--- 문제 설명 ---
아래 데이터의 모든 줄을 빈 줄만 빼고 '번호'와 '내용' 두 열로 된 Markdown 표에 넣으세요. 그림은 답에서 빼 주세요.
● ● ● ●
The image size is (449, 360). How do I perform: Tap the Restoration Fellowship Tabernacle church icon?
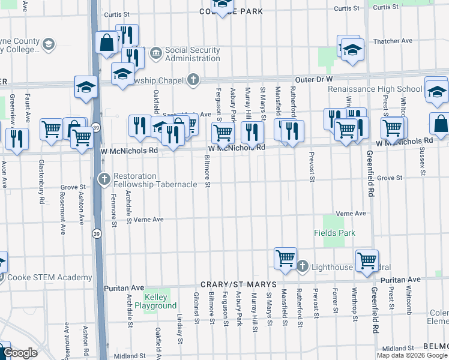click(104, 179)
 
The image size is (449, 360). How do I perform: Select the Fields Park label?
click(334, 233)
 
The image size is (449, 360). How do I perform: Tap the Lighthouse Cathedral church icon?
click(303, 266)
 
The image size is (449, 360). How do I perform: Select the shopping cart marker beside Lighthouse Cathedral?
click(285, 259)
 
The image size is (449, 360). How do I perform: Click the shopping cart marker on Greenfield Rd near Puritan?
click(366, 260)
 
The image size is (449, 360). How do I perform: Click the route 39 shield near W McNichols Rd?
click(95, 127)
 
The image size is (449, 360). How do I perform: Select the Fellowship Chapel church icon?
click(193, 79)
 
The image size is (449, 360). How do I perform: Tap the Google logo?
click(20, 353)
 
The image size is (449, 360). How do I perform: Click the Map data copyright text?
click(412, 355)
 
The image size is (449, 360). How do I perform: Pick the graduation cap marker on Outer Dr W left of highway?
click(86, 87)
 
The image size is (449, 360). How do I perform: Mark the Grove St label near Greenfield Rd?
click(389, 178)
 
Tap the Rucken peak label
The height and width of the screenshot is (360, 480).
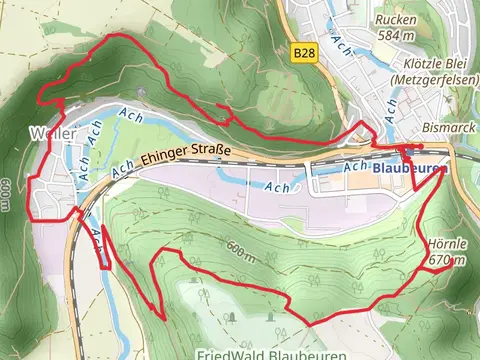point(396,20)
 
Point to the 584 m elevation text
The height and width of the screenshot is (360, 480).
point(396,36)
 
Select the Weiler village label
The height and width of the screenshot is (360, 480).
point(49,132)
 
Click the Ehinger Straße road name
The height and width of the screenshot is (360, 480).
point(186,155)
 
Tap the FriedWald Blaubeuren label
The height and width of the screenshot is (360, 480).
point(272,353)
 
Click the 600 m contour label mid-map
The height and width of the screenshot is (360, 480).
point(239,250)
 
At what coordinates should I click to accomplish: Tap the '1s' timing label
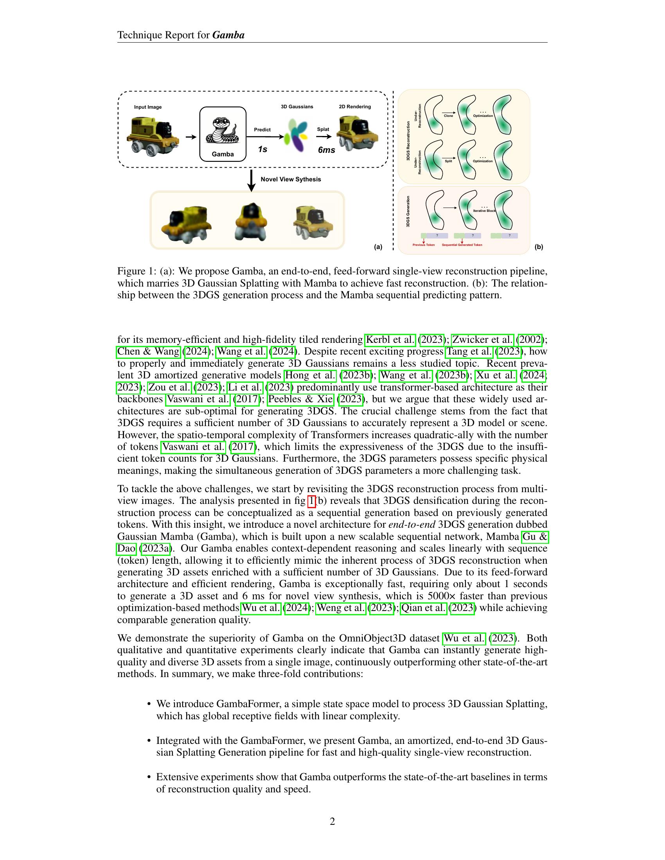tap(262, 149)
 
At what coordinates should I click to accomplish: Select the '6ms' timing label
tap(326, 150)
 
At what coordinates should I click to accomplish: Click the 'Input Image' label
tap(148, 107)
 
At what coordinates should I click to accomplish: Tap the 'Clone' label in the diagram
tap(448, 116)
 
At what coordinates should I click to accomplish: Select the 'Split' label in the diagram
tap(448, 161)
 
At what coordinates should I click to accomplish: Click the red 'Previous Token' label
tap(424, 245)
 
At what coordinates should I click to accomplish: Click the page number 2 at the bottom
tap(332, 821)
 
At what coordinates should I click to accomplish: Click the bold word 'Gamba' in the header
tap(228, 35)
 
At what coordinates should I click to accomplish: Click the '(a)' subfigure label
tap(378, 247)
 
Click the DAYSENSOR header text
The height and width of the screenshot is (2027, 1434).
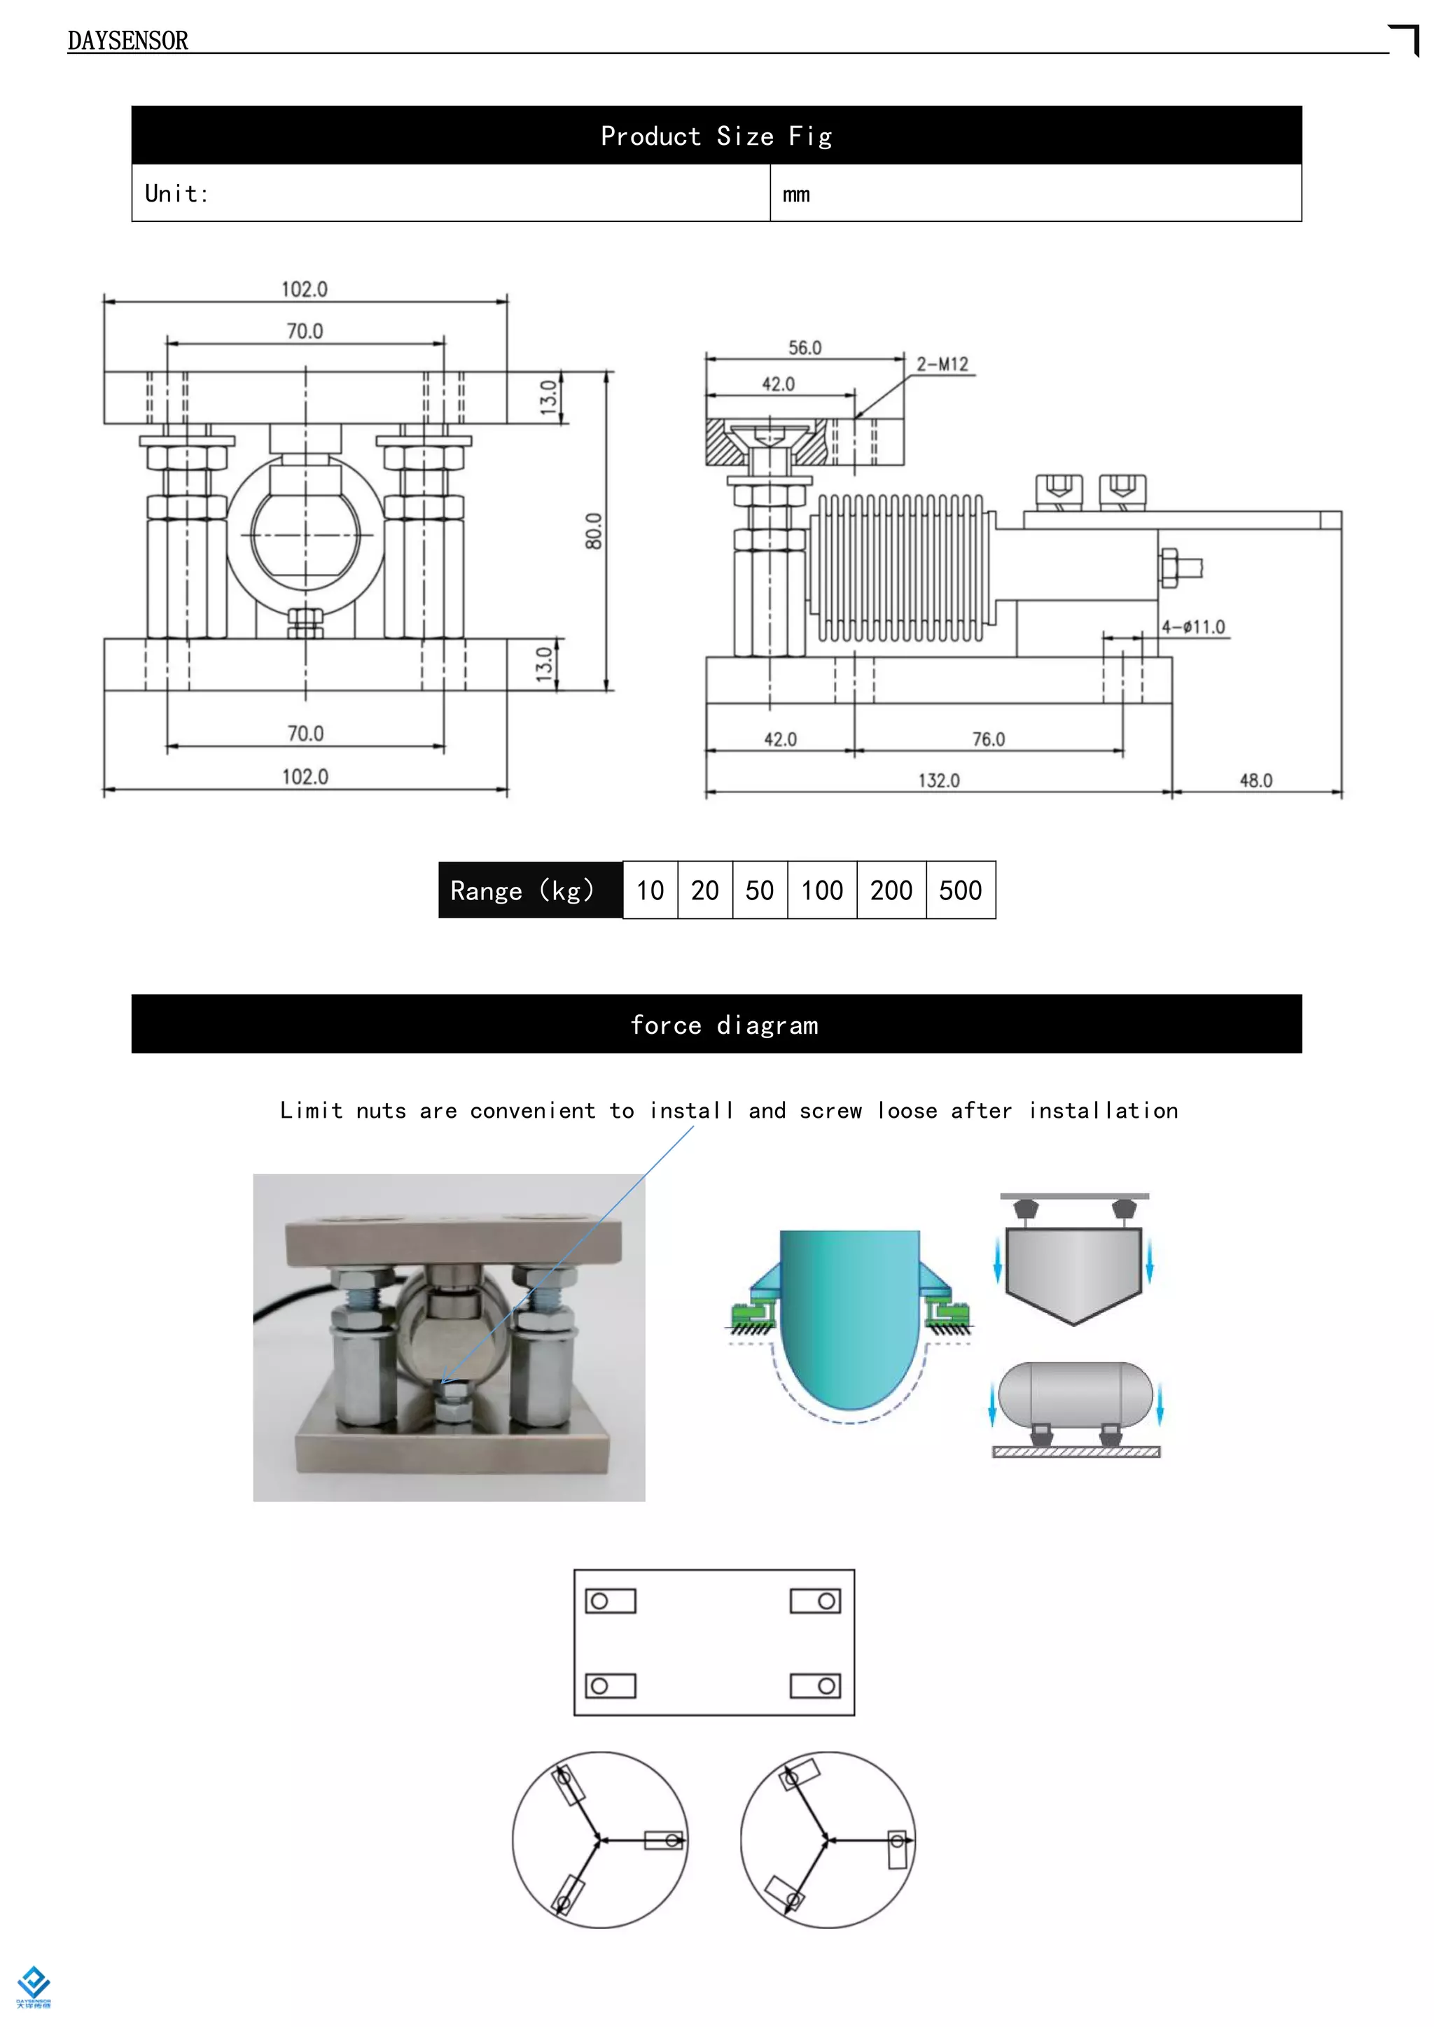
● ● ● ●
--- 아래 결과 ---
| 번호 | 내용 |
|---|---|
| 1 | The image size is (449, 360). How do I perform: Tap the Restoration Fellowship Tabernacle church icon? |
| 2 | click(104, 179) |
| 3 | The image size is (449, 360). How do I perform: Select the Fields Park label? |
| 4 | click(334, 233) |
| 5 | The image size is (449, 360). How do I perform: Tap the Lighthouse Cathedral church icon? |
| 6 | click(303, 266) |
| 7 | The image size is (449, 360). How do I perform: Select the shopping cart marker beside Lighthouse Cathedral? |
| 8 | click(285, 259) |
| 9 | The image size is (449, 360). How do I perform: Click the shopping cart marker on Greenfield Rd near Puritan? |
| 10 | click(366, 260) |
| 11 | The image size is (449, 360). How do I perform: Click the route 39 shield near W McNichols Rd? |
| 12 | click(95, 127) |
| 13 | The image size is (449, 360). How do I perform: Select the Fellowship Chapel church icon? |
| 14 | click(193, 79) |
| 15 | The image size is (449, 360). How do I perform: Tap the Google logo? |
| 16 | click(20, 353) |
| 17 | The image size is (449, 360). How do I perform: Click the Map data copyright text? |
| 18 | click(412, 355) |
| 19 | The image size is (449, 360). How do I perform: Pick the graduation cap marker on Outer Dr W left of highway? |
| 20 | click(86, 87) |
| 21 | The image size is (449, 360). How do I perform: Mark the Grove St label near Greenfield Rd? |
| 22 | click(389, 178) |
| 23 | Tap the Rucken peak label |
| 24 | The height and width of the screenshot is (360, 480). |
| 25 | point(396,20) |
| 26 | Point to the 584 m elevation text |
| 27 | The height and width of the screenshot is (360, 480). |
| 28 | point(396,36) |
| 29 | Select the Weiler village label |
| 30 | The height and width of the screenshot is (360, 480). |
| 31 | point(49,132) |
| 32 | Click the Ehinger Straße road name |
| 33 | The height and width of the screenshot is (360, 480). |
| 34 | point(186,155) |
| 35 | Tap the FriedWald Blaubeuren label |
| 36 | The height and width of the screenshot is (360, 480). |
| 37 | point(272,353) |
| 38 | Click the 600 m contour label mid-map |
| 39 | The height and width of the screenshot is (360, 480). |
| 40 | point(239,250) |
| 41 | At what coordinates should I click to accomplish: Tap the '1s' timing label |
| 42 | tap(262, 149) |
| 43 | At what coordinates should I click to accomplish: Select the '6ms' timing label |
| 44 | tap(326, 150) |
| 45 | At what coordinates should I click to accomplish: Click the 'Input Image' label |
| 46 | tap(148, 107) |
| 47 | At what coordinates should I click to accomplish: Tap the 'Clone' label in the diagram |
| 48 | tap(448, 116) |
| 49 | At what coordinates should I click to accomplish: Select the 'Split' label in the diagram |
| 50 | tap(448, 161) |
| 51 | At what coordinates should I click to accomplish: Click the red 'Previous Token' label |
| 52 | tap(424, 245) |
| 53 | At what coordinates should I click to accomplish: Click the page number 2 at the bottom |
| 54 | tap(332, 821) |
| 55 | At what coordinates should I click to accomplish: Click the bold word 'Gamba' in the header |
| 56 | tap(228, 35) |
| 57 | At what coordinates should I click to accomplish: Click the '(a)' subfigure label |
| 58 | tap(378, 247) |
| 59 | Click the DAYSENSOR header text |
| 60 | The height and width of the screenshot is (2027, 1434). |